CS participated in designing the study, led analysis of qualitative interview data, and drafted the manuscript. JH participated in designing the study, debriefed the research assistant to capture observational data, validated themes identified in the qualitative analysis, and assisted with editing the manuscript. DR provided analysis of quantitative data and assisted with editing the manuscript. TD participated in designing the study, validated themes identified in the qualitative analysis, and assisted with editing the manuscript. All authors read and approved the final manuscript.

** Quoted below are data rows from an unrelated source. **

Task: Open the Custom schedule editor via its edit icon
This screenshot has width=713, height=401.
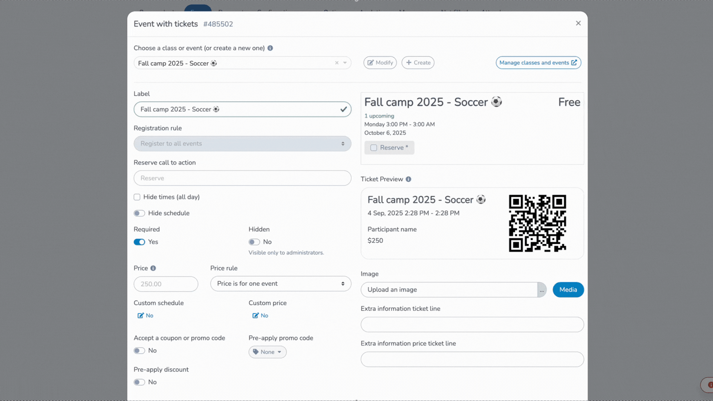Action: point(140,315)
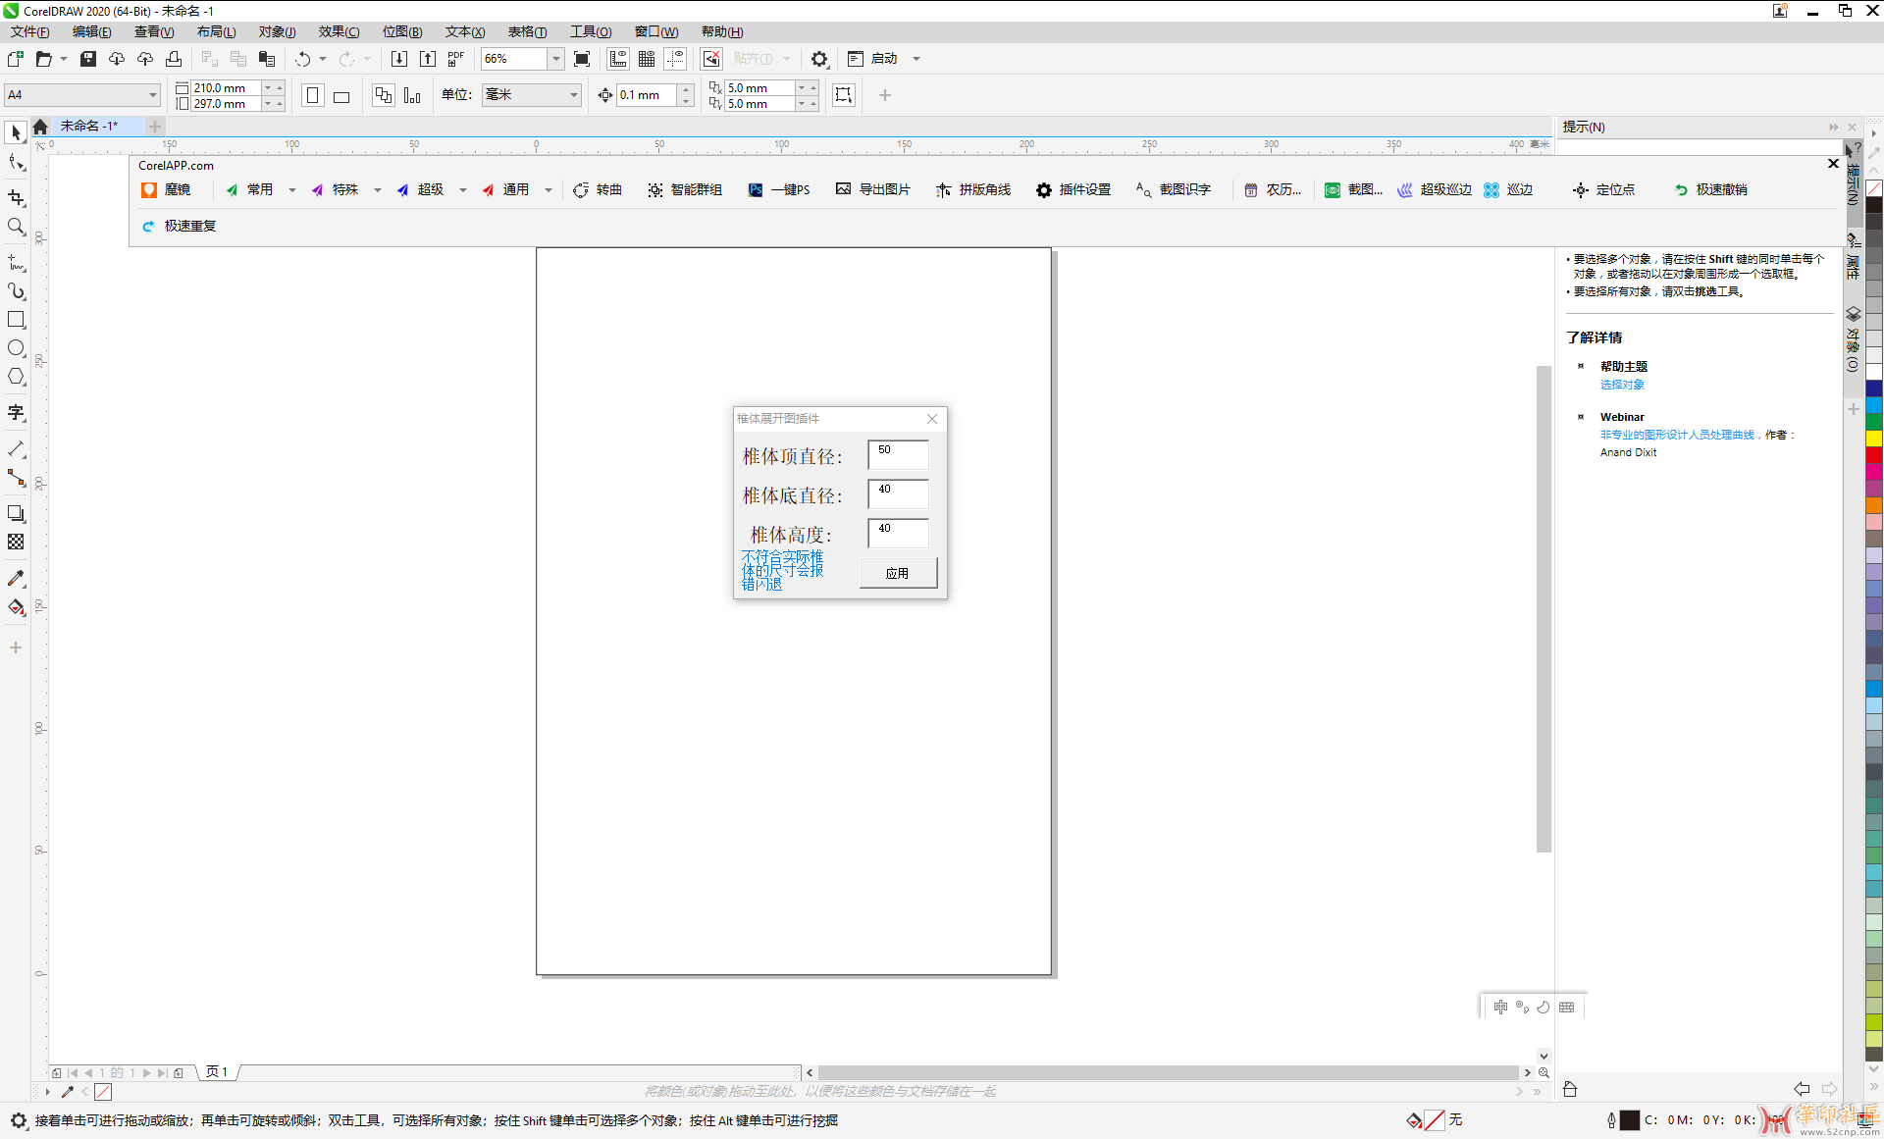The image size is (1884, 1139).
Task: Select the Rectangle tool
Action: (x=16, y=320)
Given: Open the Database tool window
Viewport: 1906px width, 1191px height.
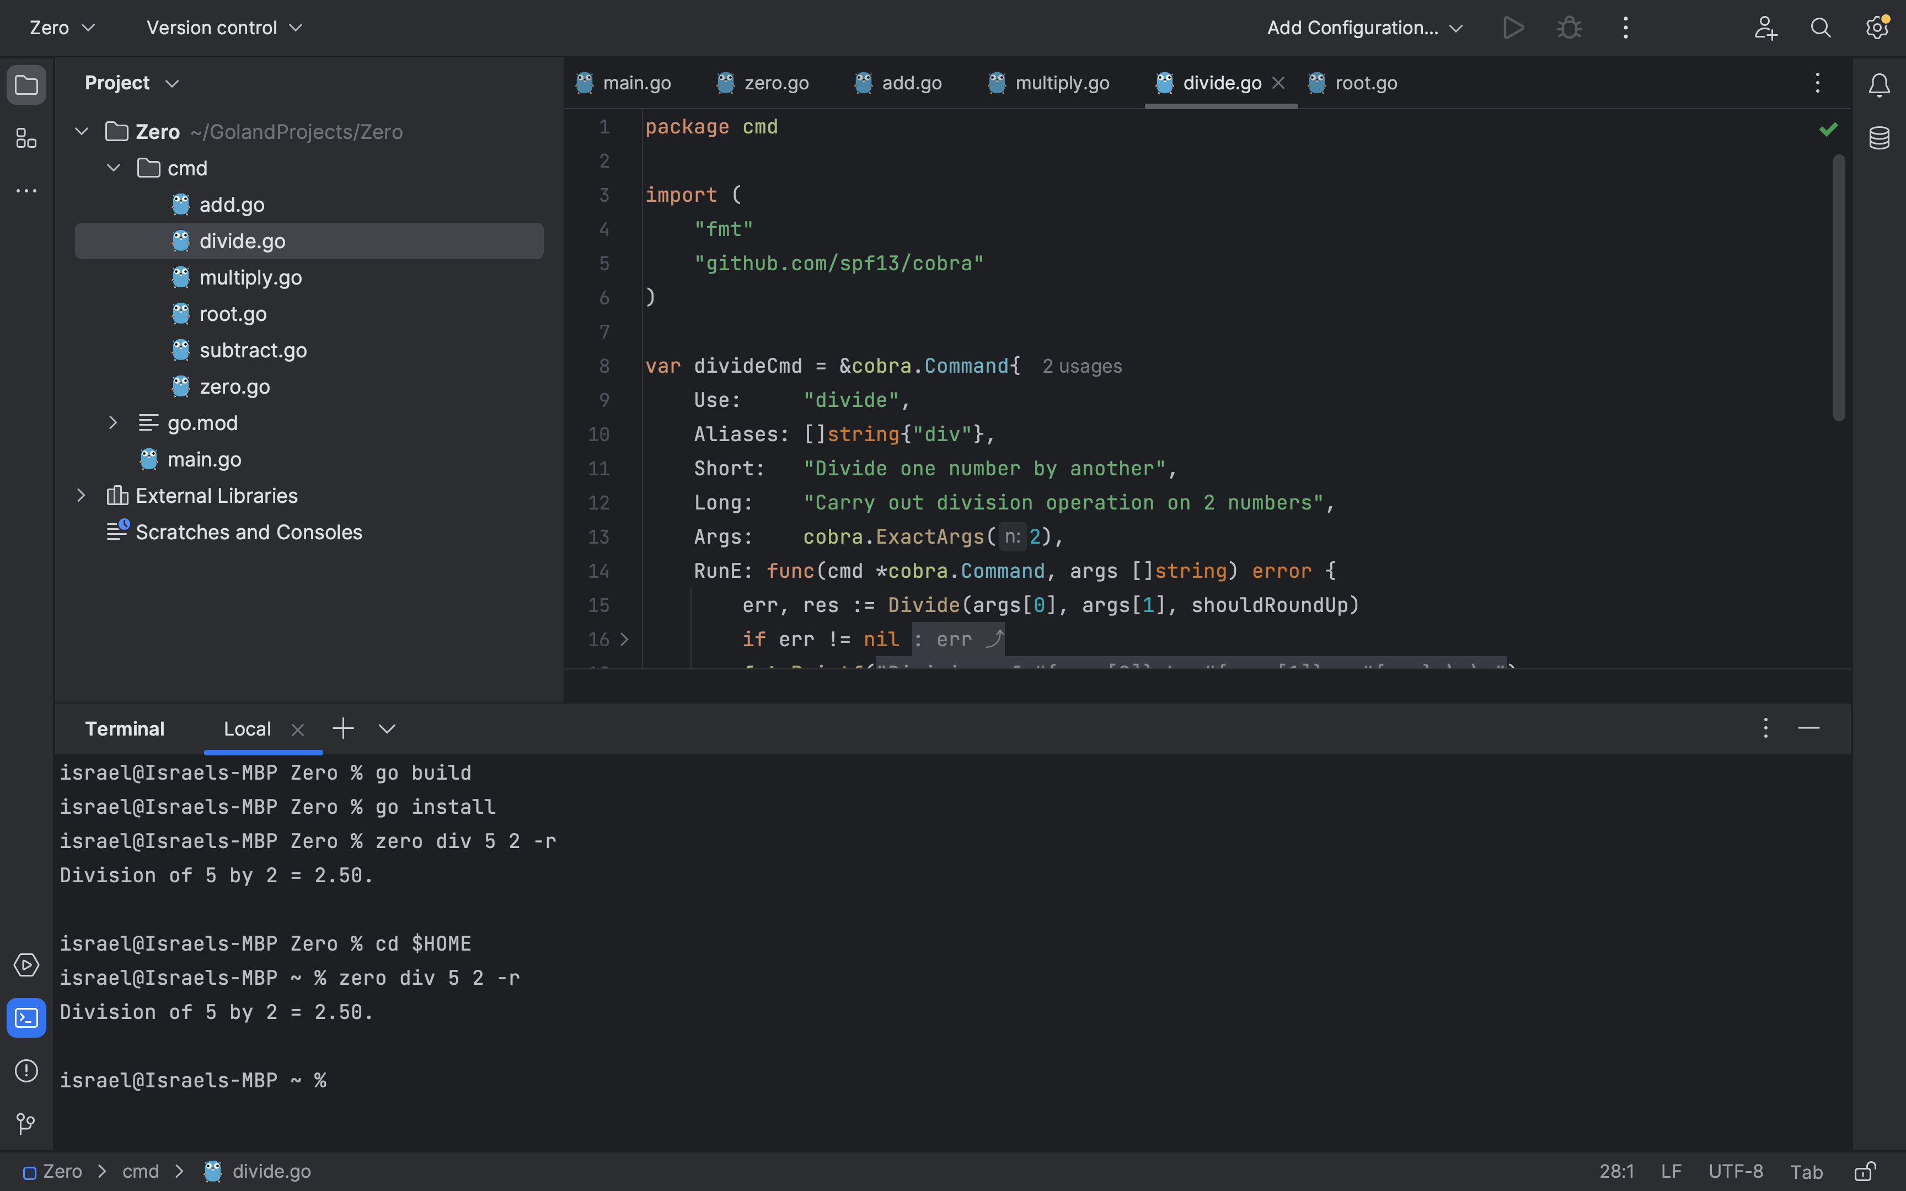Looking at the screenshot, I should (1879, 139).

Health information technology (HIT) applications that incorporate point-of-care use of health-related quality of life (HRQL) assessments are believed to promote patient-centered interactions between seriously ill patients and physicians. However, it is unclear how willing primary care providers are to use such HRQL HIT applications. The specific aim of this study was to explore factors that providers consider when assessing the value added of an HRQL application for their geriatric patients.
Three case studies were developed using the following data sources: baseline surveys with providers and staff, observations of staff and patients, audio recordings of patient-provider interactions, and semi-structured interviews with providers and staff.
The primary factors providers considered when assessing value added were whether the HRQL information from the module was (1) duplicative of information gathered via other means during the encounter; (2) specific enough to be useful and/or acted upon, and; (3) useful for enough patients to warrant time spent reviewing it for all geriatric patients. Secondary considerations included level of integration of the HRQL and EHR, impact on nursing workflow, and patient reluctance to provide HRQL information.
Health-related quality of life modules within electronic health record systems offer the potential benefit of improving patient centeredness and quality of care. However, the modules must provide benefits that are substantial and prominent in order for physicians to decide that they are worthwhile and sustainable. Implications of this study for future research include the identification of perceived "costs" as well as a foundation for operationalizing the concept of "usefulness" in the context of such modules. Finally, developers of these modules may need to make their products customizable for practices to account for variation in EHR capabilities and practice workflows.